Though the book is dominated by the relationship between Amy and Paul, it is Women’s Fiction, albeit more Lifetime Movie of the Week than anything else, with its melodrama that combines salacious elements such as incest and secret homosexuality – and plenty of glitz and glamour to satisfy those readers who may be tiring of Danielle Steel. And while the author gets all the pop culture references right for the times she’s describing, it rings false nonetheless because the story is told in an older voice than her characters.
The most astonishing part of the book is the two words that begin Chapter 18: Spring 2004. I stared at those words in disbelief for several minutes. The author completely skips over the most potentially interesting part of this story! Chapter 17 ends in 1999, with Amy early in her masquerade, still fitting into her new role as “Robin.” Turn the page, it’s 2004, and she’s a successful actress playing a scheming vixen on a soap opera. How did the shy girl who’d never dreamed of being an actress, the perpetually nervous and self-effacing girl who never seemed to come out of her shell unless Robin was around, transform herself into an incredible actress capable of winning two Daytime Emmys? Who knows? That’s not the story the author is interested in telling. Those years are glossed over in an interview Amy gives to a magazine, while the reader is given more of this weak victim mooning after a thick-headed lunk.
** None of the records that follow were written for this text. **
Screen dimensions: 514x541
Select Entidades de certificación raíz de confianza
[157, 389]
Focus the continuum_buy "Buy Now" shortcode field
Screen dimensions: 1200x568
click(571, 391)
Understudy isn’t a bad read so much as a very disappointing one. The characters are generic and stereotypical (alcoholic trailer park residents? cold-blooded rich women?), and the story’s soap opera-ish underpinnings juxtaposed with Amy’s career as an actress on a soap opera is ironic in an unintended way. In the end I spent too much time missing Robin, whose desperation and innate sadness made her the only character whose problems didn’t seem skin deep, and wishing I didn’t have to read about her understudy.